··· Given records ···

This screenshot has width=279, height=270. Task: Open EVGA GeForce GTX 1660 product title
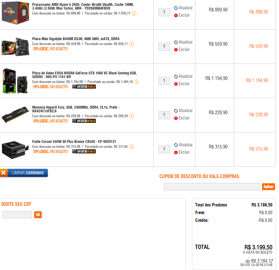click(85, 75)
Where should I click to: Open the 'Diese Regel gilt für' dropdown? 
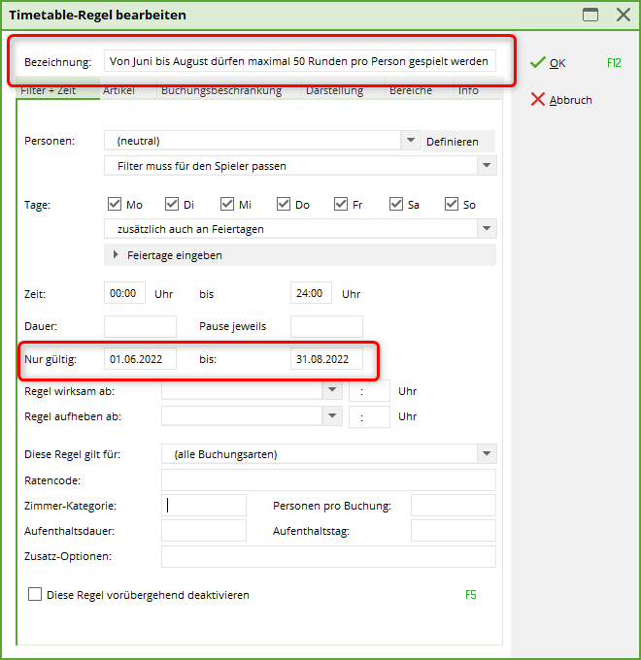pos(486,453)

···
··· Given records ···

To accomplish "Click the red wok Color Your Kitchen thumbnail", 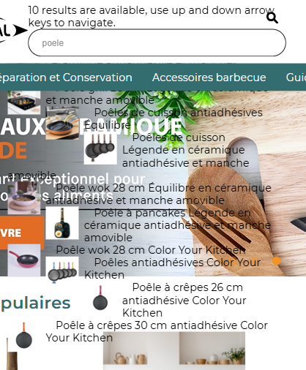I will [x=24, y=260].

···

What is being asked
Reproduce the entries from the line with "Where should I" to the line with "pos(486,453)", switching "dropdown" to "menu" and leaving everything else unchanged. Omit the pictures from your answer.

Result of this exercise
Where should I click to: Open the 'Diese Regel gilt für' menu? 
pos(486,453)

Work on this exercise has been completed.